It is my opinion (and I am almost always right, just ask my husband!) that my mother has come very close to perfecting the art of being fabulous. I don’t just mean on a surface level, although take one look at her luxurious mane of hair or her perfect dress-heels-purse combos and you might think that was more than enough to justify my opinion. No, I am also referring to fabulousness of a profound nature.
To commemorate my mother’s special day, I would like to share with the world 5 lessons in fabulousness, as exemplified by her life.

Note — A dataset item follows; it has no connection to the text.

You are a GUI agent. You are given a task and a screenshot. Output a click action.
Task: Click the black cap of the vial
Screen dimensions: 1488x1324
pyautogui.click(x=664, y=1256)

1. Care about your appearance, and sometimes don’t
My mother is a Latina woman, you can hear them coming by the click-click of their high heels wherever they go. Whether the grocery store or the airport, my mom wears flattering and feminine footwear. Preferably in red, alligator or animal print. Her shoes are one example of how she always puts her best foot forward (pun intended!) when leaving the house, as if making a pact with the world at large: I made an effort to be here, you make an effort to show up.
But don’t think she is always so gussied up or that it somehow defines her. My mother is also queen of comfort and knows that a home should be a place of rest and refuge. When in one’s own space, pyjamas, yoga pants and sweats are the order of the day. When there is cleaning to do or a nap to be taken, feeling cozy is key.
To be fabulous you must take charge of your appearance, not let it take charge of you.
2. Look queens and peasants in the eye
My mother is very gracious, she has the gift of making everyone feel equally important (or unimportant), whatever their social status or official title might be. She mingles comfortably with political figures like ambassadors and military attaches (she is a long time expat in Africa), as she does with people who work as domestic help or are extremely poor. She is not impressed by power. She is impressed only by character and people’s actions. I have seen her act the same way at a fancy dinner party as she does volunteering with nuns in an orphanage.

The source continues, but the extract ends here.